## INPUT MATERIAL
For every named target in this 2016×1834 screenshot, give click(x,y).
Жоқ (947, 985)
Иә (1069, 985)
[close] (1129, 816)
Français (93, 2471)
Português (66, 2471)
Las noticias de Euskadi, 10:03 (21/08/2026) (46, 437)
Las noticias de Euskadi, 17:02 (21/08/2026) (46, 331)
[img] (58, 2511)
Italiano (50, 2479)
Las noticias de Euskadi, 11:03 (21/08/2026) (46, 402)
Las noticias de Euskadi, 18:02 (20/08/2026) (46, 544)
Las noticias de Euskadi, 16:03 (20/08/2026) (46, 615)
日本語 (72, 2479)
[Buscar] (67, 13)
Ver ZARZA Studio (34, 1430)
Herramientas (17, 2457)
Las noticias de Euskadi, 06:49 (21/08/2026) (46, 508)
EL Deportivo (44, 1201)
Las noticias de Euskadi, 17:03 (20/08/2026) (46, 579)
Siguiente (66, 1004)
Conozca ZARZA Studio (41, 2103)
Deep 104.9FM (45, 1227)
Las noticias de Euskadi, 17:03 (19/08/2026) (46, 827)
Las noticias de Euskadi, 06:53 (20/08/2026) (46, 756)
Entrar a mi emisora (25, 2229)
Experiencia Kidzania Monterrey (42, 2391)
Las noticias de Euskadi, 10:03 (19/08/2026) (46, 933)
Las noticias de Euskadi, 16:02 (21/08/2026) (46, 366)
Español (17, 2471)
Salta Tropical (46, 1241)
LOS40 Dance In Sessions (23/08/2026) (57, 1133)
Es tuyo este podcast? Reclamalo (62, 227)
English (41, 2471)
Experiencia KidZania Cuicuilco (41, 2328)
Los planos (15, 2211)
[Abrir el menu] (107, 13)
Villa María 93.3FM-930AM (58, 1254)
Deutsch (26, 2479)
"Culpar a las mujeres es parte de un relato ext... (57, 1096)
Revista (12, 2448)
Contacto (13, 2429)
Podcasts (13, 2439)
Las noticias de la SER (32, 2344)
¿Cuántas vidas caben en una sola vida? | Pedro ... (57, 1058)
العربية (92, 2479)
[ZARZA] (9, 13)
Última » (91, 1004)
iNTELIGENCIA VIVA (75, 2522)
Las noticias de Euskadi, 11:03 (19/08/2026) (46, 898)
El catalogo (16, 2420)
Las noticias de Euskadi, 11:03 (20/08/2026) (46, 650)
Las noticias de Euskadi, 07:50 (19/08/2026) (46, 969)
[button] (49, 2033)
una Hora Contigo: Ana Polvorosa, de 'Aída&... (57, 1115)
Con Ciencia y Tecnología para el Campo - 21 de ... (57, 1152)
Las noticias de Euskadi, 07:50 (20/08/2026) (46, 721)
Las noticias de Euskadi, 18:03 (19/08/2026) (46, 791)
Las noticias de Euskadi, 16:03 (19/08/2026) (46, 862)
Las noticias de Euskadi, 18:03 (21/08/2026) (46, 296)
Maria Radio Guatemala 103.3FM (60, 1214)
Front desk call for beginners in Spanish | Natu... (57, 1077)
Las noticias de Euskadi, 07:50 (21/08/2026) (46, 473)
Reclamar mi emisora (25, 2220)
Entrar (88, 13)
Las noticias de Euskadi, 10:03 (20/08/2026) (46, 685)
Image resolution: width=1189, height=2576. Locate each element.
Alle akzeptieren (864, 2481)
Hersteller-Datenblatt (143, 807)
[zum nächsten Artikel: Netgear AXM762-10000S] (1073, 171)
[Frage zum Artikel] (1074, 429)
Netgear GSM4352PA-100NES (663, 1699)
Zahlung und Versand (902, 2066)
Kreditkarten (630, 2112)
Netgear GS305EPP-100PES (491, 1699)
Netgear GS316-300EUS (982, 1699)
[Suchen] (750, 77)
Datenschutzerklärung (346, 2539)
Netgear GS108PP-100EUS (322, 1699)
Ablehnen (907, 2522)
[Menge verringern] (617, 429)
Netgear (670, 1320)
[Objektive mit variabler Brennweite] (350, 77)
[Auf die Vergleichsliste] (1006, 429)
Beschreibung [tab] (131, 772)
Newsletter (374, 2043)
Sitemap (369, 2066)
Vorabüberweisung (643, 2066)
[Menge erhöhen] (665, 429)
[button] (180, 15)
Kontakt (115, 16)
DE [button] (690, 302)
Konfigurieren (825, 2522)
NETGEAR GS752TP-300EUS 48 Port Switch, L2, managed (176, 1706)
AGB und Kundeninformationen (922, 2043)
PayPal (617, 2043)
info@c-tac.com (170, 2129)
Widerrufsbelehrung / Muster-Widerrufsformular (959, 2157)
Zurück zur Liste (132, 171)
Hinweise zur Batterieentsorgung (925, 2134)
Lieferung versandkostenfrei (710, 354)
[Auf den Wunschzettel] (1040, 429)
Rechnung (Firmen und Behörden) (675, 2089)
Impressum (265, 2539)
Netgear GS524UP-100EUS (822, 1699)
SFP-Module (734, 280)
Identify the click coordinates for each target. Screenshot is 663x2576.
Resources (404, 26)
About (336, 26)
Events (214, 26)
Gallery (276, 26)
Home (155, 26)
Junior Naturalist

## EXERCISE BRIEF
Transcribe word for word the lines from the one holding "Netgear GS524UP-100EUS (822, 1699)" to the last line of the listing above, inclusive.

## SOLUTION TO THE PROBLEM
Netgear GS524UP-100EUS (822, 1699)
SFP-Module (734, 280)
Identify the click coordinates for each target. Screenshot is 663x2576.
Resources (404, 26)
About (336, 26)
Events (214, 26)
Gallery (276, 26)
Home (155, 26)
Junior Naturalist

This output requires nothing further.